■ **Set exercise**:
Can you output the lines as a two-column CSV with the headers text and answer, beginning at the line that contains "Maximize the chart" and continuing through the end of the lines? Give each text and its answer one row, with each in a single quoted field and line breaks replaced by spaces.

(Records from a pointing dataset)
· · · · · · ·

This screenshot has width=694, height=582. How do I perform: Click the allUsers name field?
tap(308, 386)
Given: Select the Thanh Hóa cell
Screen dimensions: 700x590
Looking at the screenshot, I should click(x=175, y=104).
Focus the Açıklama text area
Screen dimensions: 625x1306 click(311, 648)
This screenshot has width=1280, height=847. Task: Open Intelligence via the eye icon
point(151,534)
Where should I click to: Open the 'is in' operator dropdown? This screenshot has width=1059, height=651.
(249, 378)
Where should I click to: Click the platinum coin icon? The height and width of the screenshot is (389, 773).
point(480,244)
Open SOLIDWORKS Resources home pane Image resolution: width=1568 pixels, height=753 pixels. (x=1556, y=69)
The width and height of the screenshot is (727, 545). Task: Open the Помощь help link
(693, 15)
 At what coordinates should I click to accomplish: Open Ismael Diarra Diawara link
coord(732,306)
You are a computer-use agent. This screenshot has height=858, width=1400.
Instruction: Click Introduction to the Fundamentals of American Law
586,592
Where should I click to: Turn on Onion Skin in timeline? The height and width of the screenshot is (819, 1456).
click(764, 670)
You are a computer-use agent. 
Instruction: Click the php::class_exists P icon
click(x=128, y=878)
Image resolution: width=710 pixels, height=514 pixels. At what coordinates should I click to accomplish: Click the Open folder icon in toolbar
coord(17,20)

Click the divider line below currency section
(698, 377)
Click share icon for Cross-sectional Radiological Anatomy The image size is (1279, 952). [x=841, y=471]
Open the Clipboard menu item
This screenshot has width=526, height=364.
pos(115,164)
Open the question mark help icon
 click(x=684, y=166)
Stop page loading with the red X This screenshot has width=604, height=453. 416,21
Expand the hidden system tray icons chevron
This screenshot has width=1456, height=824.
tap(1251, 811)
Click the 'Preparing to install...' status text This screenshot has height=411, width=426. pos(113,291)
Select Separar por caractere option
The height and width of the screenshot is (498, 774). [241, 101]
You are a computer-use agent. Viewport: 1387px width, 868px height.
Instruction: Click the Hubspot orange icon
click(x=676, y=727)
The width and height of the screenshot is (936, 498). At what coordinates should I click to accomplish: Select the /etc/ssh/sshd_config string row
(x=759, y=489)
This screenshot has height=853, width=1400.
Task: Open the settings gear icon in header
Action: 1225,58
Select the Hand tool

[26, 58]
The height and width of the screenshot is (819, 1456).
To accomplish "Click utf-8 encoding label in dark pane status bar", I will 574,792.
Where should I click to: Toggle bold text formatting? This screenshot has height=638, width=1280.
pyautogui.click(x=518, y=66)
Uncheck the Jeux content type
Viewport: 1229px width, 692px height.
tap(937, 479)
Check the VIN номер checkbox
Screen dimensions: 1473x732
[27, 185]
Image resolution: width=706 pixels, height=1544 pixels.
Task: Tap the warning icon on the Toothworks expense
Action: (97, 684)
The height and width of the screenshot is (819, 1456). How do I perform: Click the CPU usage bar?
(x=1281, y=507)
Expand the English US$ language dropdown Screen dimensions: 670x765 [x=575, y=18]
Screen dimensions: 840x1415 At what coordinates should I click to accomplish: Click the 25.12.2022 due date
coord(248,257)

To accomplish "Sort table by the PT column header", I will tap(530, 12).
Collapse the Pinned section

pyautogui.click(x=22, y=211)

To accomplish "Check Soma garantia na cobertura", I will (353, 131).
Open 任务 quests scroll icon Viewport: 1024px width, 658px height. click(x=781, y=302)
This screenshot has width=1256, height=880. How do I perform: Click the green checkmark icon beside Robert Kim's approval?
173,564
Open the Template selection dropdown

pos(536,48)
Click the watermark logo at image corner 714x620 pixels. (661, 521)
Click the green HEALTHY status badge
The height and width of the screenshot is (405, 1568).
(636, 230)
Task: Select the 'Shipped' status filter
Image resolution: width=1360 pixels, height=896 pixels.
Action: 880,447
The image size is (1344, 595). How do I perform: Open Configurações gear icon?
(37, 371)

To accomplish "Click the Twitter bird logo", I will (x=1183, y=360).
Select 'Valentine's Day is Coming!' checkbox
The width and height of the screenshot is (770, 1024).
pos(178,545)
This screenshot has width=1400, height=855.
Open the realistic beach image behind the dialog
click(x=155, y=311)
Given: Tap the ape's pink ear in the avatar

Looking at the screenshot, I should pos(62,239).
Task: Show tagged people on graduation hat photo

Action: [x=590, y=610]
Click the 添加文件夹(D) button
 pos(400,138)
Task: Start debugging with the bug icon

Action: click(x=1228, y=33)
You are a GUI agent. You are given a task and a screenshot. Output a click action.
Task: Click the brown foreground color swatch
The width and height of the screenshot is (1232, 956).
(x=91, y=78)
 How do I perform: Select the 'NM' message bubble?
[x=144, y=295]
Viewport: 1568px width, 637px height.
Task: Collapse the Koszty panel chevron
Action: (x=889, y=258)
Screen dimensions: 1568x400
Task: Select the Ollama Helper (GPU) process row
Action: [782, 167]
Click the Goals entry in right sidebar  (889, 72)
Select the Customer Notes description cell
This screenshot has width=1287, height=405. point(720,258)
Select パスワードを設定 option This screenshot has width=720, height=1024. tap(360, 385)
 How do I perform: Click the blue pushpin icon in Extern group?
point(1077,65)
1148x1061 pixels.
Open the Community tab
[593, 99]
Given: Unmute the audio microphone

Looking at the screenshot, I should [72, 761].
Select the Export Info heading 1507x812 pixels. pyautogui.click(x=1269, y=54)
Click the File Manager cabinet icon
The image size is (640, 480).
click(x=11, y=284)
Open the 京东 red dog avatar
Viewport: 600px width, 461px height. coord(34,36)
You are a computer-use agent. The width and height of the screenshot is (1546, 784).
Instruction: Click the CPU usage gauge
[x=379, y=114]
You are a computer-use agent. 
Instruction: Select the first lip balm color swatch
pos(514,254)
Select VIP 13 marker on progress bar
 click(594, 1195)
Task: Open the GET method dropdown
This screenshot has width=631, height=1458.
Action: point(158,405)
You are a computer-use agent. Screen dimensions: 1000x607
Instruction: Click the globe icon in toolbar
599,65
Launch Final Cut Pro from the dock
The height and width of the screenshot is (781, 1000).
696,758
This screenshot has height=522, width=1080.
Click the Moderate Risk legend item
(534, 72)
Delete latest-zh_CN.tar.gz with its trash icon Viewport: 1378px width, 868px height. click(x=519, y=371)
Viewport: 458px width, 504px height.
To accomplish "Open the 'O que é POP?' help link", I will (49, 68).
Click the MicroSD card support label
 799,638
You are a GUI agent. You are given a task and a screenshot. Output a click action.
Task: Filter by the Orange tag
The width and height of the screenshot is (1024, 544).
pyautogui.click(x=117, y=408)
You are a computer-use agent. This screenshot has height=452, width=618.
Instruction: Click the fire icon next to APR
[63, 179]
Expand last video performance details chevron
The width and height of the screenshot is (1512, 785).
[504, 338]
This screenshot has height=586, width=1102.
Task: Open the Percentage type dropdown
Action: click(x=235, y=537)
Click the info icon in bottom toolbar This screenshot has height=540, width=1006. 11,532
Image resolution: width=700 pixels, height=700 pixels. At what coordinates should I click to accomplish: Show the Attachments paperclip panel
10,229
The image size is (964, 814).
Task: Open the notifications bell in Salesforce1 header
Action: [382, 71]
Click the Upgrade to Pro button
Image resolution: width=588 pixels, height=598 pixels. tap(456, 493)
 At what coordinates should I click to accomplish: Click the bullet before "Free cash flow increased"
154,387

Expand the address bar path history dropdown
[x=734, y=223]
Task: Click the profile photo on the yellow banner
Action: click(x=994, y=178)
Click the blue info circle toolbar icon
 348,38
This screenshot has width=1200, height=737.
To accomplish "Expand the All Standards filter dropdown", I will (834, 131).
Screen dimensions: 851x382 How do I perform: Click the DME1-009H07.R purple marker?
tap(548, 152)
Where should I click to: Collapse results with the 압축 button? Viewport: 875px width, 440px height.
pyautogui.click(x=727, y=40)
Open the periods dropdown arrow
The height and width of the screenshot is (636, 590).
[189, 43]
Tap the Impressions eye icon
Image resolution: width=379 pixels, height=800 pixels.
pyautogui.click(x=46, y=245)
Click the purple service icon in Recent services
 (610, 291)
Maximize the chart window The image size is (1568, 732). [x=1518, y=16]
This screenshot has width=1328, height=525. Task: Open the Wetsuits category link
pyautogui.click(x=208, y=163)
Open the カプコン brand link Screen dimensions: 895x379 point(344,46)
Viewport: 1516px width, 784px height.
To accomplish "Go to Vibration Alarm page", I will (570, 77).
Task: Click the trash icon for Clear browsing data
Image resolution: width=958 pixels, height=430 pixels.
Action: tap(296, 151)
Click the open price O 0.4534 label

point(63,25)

· · · · · · ·

■ **Exercise result**:
text,answer
"Maximize the chart window The image size is (1568, 732).","[x=1518, y=16]"
"This screenshot has width=1328, height=525. Task: Open the Wetsuits category link","pyautogui.click(x=208, y=163)"
"Open the カプコン brand link Screen dimensions: 895x379","point(344,46)"
"Viewport: 1516px width, 784px height. To accomplish ""Go to Vibration Alarm page"",","I will (570, 77)."
"Task: Click the trash icon for Clear browsing data Image resolution: width=958 pixels, height=430 pixels.","Action: tap(296, 151)"
"Click the open price O 0.4534 label","point(63,25)"